La mayoría de los simpatizantes panistas en la city, incrustados en los puestos directivos del Estado en todos sus ámbitos --habitantes de las colonias más peques, de la Condesa a Lindavista y de la del Valle a San Jerónimo, pasando por Coyoacán--, incrustados también en el comercio y en la industria emergente desde 1988, son vergonzantes y no se atreven a decir esta boca es mía. Se encubren con el discurso antipeña y un liberalismo bonachón que es pura farsa en tiempos de monopolios privados. Son la hipocresía andante, hablan de la transición democrática, mientras esquivan blindados en sus naves los cadáveres (y a los mochaorejas) que, imaginariamente, se les aparecen por el retrovisor cuando viajan apanicados en sus últimos modelos. Sueñan --lo hicieron siempre-- en un sociedad civil de hombres y mujeres libres, atomizados y enfrentados cada uno contra los demás, ¡y por favor!, sin sindicatos, nidos de la corrupción, en sí y para sí.

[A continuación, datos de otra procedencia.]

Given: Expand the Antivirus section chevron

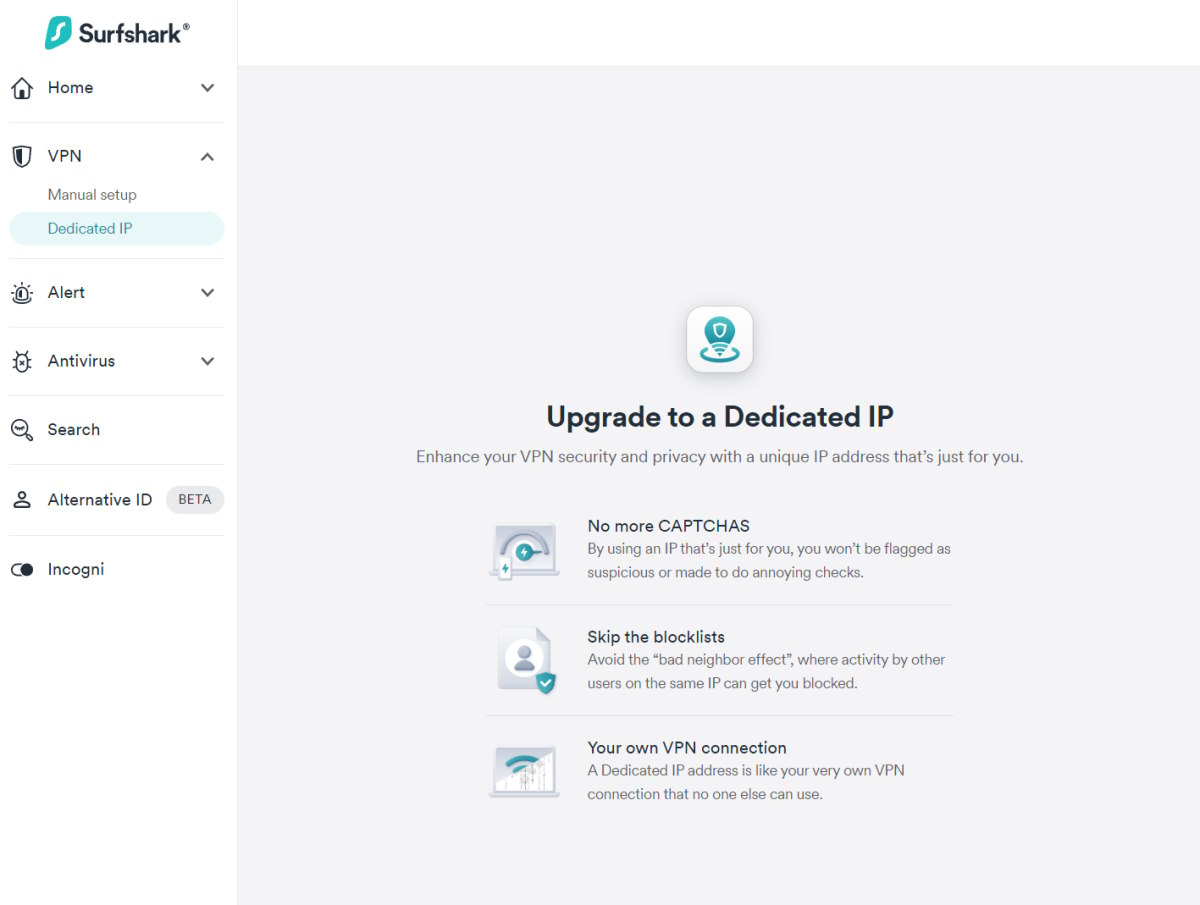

Los priístas representan el poder de los sindicatos corporativizados y de la vieja burguesía monopolista, aristocratizada bajo la protección del Estado, desde el sexenio de Lázaro Cárdenas hasta el llamado salinismo. Sufren de nostalgia por el orden en donde sólo ellos decían... y mandaban.
En tanto que los amarillos encarnan al lumpen proletariado, a la vieja burguesía derrotada y expropiada por el salinismo y a la pequeña burguesía en ruinas... Ellos siguen a su caudillo Catilina en esta Roma putrefacta.
Por lo que toca a Elba Esther: venderá su voto (y decidirá el desenlace) el mero día de las elecciones.